Sunday, June 12, 2011

Hardest working weeks so far

So it's Sunday afternoon and I'm trying to catch up on last week by doing some more work. I've slept a lot this weekend, and I'm still not sure it's going to be enough rest to get me through the next 10 days. I've worked harder the last two weeks then I have ever worked in my working life. I haven't been up until midnight - my poor CFS riddled body can't do that - but my brain has not taken a vacation once.

I'm about halfway through the hell that is exams and assessment season - peak season for the part of my job that supports the processing of serious academic misconduct cases. So wish me luck for the second half, I'm going to need it. 

Sunday, June 05, 2011

Thoughts on the Dawkiniversity or 'Bloomsbury Polytechnic'

Ok, so I've had a mooch around their website now. I'm amazed that they've got this far into the set up without it being leaked - or am I just not in the right gossip loops?

My thoughts to date:

- By hooking up with the University of London they've managed to bypass the long and (necessarily) laborious degree awarding powers process.
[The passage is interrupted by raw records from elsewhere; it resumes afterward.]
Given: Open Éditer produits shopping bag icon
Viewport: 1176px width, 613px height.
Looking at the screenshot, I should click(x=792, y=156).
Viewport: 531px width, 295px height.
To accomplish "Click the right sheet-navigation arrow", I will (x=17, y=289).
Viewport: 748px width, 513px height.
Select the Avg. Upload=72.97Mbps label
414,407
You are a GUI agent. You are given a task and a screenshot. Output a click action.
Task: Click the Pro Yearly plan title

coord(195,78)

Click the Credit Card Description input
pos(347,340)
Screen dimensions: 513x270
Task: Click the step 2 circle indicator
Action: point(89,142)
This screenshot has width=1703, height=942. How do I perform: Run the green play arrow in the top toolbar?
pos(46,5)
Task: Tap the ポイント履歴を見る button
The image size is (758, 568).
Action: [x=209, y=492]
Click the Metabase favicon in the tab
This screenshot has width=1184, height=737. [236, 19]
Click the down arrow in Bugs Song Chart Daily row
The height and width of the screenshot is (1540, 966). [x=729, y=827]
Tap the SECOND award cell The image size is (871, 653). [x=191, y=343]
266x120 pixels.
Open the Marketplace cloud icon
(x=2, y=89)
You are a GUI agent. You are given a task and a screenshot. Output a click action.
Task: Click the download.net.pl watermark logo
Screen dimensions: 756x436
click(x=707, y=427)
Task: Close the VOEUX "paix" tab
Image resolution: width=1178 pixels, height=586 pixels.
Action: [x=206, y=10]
I want more info on how the governance and quality assurance of this 'collaborative provision' is going to work. I know UoL is a weird unique institution but how is this new relationship going to work?

- It looks, frankly, parasitic. Leading researchers who are current or emeritus professors at top universities and have had/still have all the benefits of plugging in to a full flavoured university, take all that experience and reputation and set up on their own, and charge fees only £3k less than Harvard.

- Related to the above, this is effectively a teaching only institution, undergraduate only in fact, so a polytechnic. How about we campaign for the name to be changed to Bloomsbury Polytechnic?

- With the government promising to fund up to £6k loans for students registered at private institutions this will mean students will have to find £12k just for tuition up front. This is equivalent or less than the top private secondary schools in the UK - they might find a market, but I'm still not sure exactly what type of students are going to want to go here when you could go to Standford for a top liberal arts education at a bargain £8k, rather than an untested quasi UoL degree.

- If they're planning on recruiting international students...they'll need to be accredited by QAA if they want highly-trusted sponsor status. Bagsy fly on wall for that Institutional Review.... {update} just been corrected by a friend, UoL will be the sponsor, so they've bypassed that set up issue too!

And I second @WilliamCB - who is financially behind this venture... answers on a postcard please.

P.S. Currently reading Arum and Roska's Academically Adrift so I'm all for us re-focusing on undergraduate education... but I don't think this is the way to do it.